Quando un immobile non è sanabile?

Non tutti gli abusi edilizi possono essere regolarizzati. Esistono dei limiti precisi oltre i quali un intervento su un immobile non è sanabile, cioè non può essere legittimato attraverso la cosiddetta sanatoria. Una delle regole fondamentali riguarda le modifiche all’unità abitativa rispetto alla planimetria originale depositata in Comune.

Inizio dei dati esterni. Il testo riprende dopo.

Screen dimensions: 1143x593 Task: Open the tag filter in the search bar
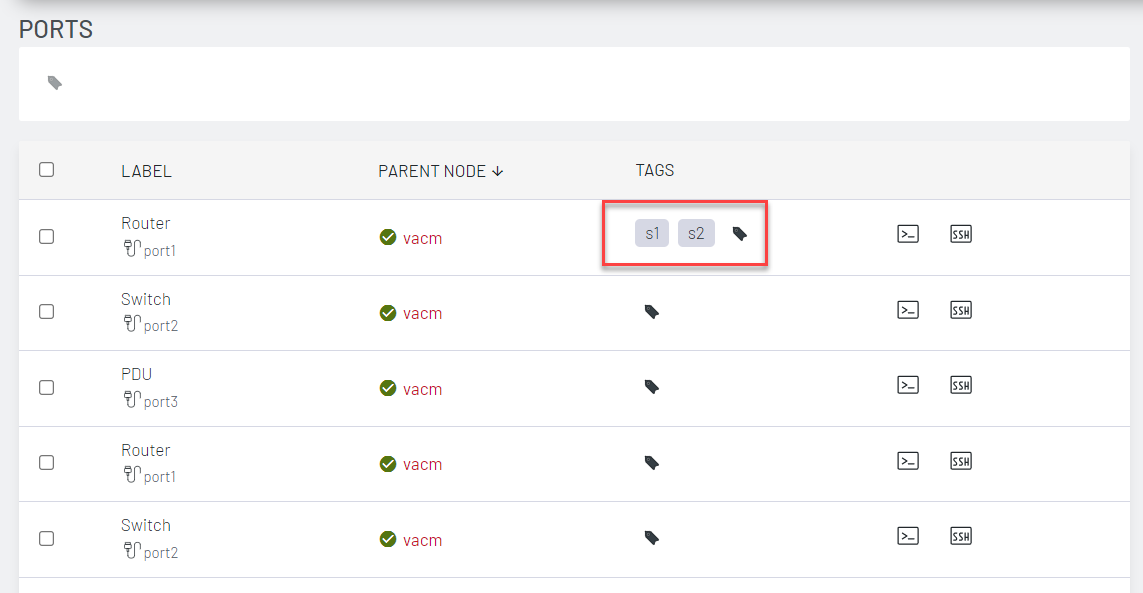tap(54, 83)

In particolare, se le variazioni apportate all’immobile superano il 2% della superficie complessiva, l’intervento non può essere sanato. Si tratta di un limite rigoroso, oltre il quale si parla di abuso grave, che può comportare non solo l’impossibilità di ottenere la conformità, ma anche costi aggiuntivi o addirittura l’obbligo di ripristino dello stato dei luoghi.

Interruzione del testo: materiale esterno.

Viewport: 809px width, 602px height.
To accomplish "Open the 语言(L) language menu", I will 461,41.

È invece possibile sanare molti interventi eseguiti senza il permesso di costruire o in modo diverso da quanto autorizzato, a patto che rientrino nei parametri previsti dalla legge. Questo vale, ad esempio, per piccole varianti interne, cambio di destinazione d’uso ammesso o ampliamenti di ridotta entità.

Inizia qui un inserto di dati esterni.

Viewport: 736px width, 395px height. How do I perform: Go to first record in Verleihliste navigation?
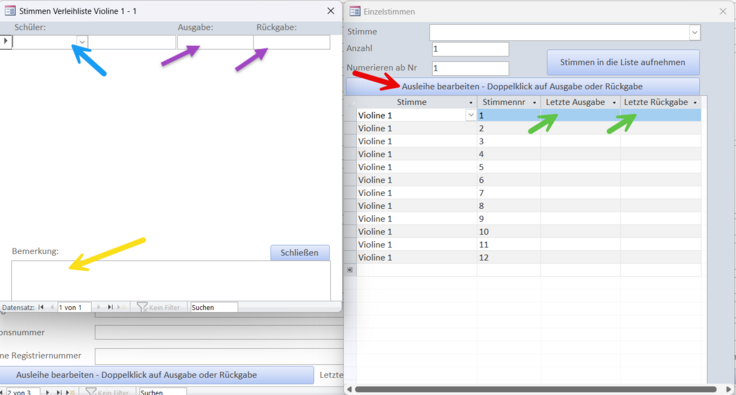click(41, 307)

La sanatoria, però, non è un “salva-tutto”. Richiede documentazione accurata, rispetto dei vincoli urbanistici ed eventualmente il pagamento di sanzioni. Per questo motivo, chi ha apportato modifiche a un immobile deve sempre valutare con un tecnico di fiducia se l’intervento rientra nei margini di tolleranza.

In sintesi: ogni modifica conta. Superare il 2% delle variazioni sulla planimetria depositata significa uscire dalla zona di sicurezza. E in questi casi, purtroppo, la sanatoria non basta.